Além disso, é comum que as universidades solicitem outros documentos. Segundo Costa, eles podem ser referentes a dados escolares, uma carta de referência de professores e atividades extracurriculares, capazes de demonstrar o engajamento do estudante. “Ele não é analisado só como um bom aluno, mas também pelo o que ele faz fora da sala de aula, essencial para torná-lo mais especial e qualificado para determinada instituição”, conta.

 

Dentre as atividades extracurriculares, uma que merece destaque, para o Diretor da CI, é a realização de trabalhos voluntários. “Mostra muito a vontade e contribuição com a comunidade, tornando o aluno um cidadão melhor. Os processos admissionais veem esse gesto como uma dedicação do aluno, que tem um cuidado maior com a sociedade, além de estudar”, conta.

 

O que fazer para conseguir cursar uma graduação no exterior?

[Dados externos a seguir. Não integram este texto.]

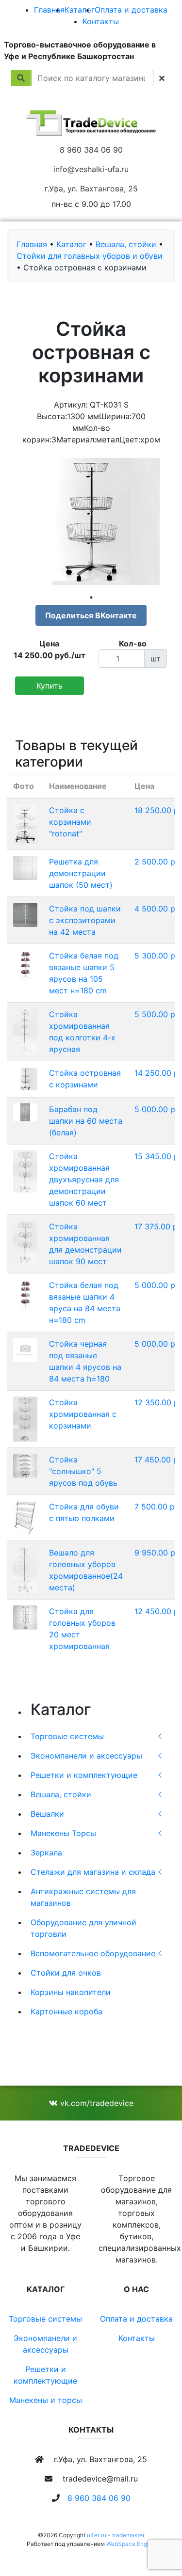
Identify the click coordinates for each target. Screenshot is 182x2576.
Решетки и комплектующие (84, 1775)
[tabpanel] (91, 521)
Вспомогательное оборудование (93, 1953)
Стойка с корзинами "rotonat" (70, 821)
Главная (49, 10)
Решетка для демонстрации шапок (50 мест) (81, 873)
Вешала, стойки (61, 1794)
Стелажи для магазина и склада (93, 1872)
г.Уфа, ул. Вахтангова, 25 (91, 188)
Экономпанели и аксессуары (86, 1755)
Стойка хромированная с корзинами (82, 1414)
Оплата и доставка (131, 10)
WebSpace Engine (130, 2543)
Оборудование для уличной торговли (83, 1928)
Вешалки (47, 1814)
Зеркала (46, 1852)
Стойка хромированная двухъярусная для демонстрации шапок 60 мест (84, 1179)
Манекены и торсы (45, 2400)
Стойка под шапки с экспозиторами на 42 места (85, 920)
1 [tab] (91, 597)
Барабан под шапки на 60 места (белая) (85, 1120)
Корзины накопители (71, 1992)
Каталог (80, 10)
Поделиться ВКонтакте (91, 615)
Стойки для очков (66, 1973)
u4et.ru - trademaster (116, 2535)
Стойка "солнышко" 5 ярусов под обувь (83, 1471)
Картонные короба (66, 2011)
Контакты (101, 21)
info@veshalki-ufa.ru (91, 169)
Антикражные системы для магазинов (83, 1897)
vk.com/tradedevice (95, 2103)
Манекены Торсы (63, 1833)
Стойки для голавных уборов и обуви (90, 256)
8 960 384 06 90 (91, 150)
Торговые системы (67, 1736)
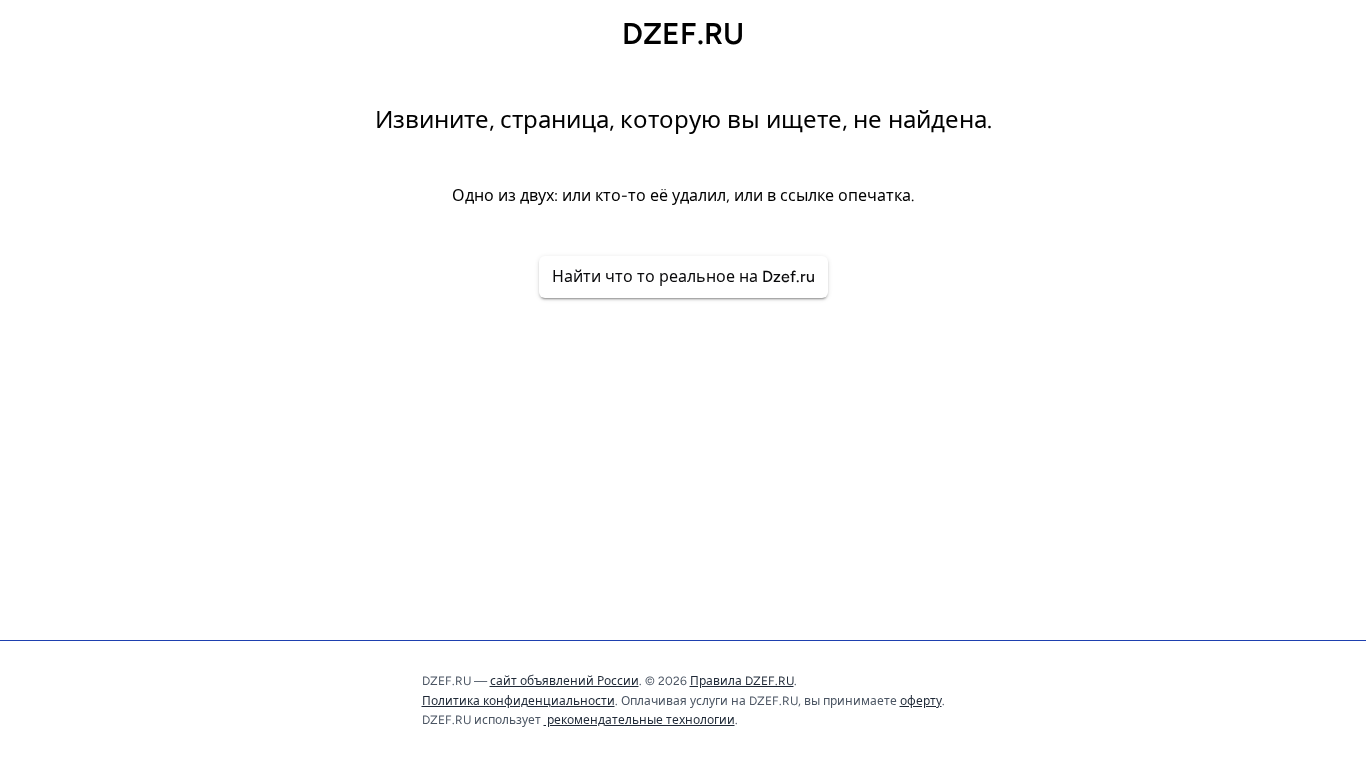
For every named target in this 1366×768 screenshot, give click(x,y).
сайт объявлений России (564, 681)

Durante o processo de preparação para cursar uma graduação no exterior, Costa defende a importância de identificar as universidades com as quais o aluno terá maior identificação, baseando-se no contexto de vida de cada um deles. Para que esse processo seja possível, explica que “é preciso analisar os objetivos da família e do aluno, o curso, e as possibilidades de carreira para ser bem-sucedido. Alguns intercambistas procuram uma experiência de vida, outros um status acadêmico”.

 

Após a escolha de quais instituições serão os alvos dos estudantes, é preciso começar o processo de estudos para os exames admissionais. “A melhor dica de todas é que o aluno se prepare com bastante antecedência. É preciso se aprofundar nas pesquisas, identificar os pontos fortes e fracos de cada graduação, quais os documentos necessários, os prazos”, diz o Diretor da CI - Intercâmbio e Viagem.

 

Além disso, defende que haja organização financeira e para que o aluno consiga adquirir todos os conhecimentos necessários para ser aprovado. Segundo Costa, “os brasileiros sempre buscam as melhores opções e almejam uma bolsa de estudos para poder reduzir os custos, mas consegui-las não é algo corriqueiro. Existe um investimento, porque a maior parte das universidades cobra uma mensalidade a alunos internacionais. Então a preparação financeira deve ser levada em conta” conclui.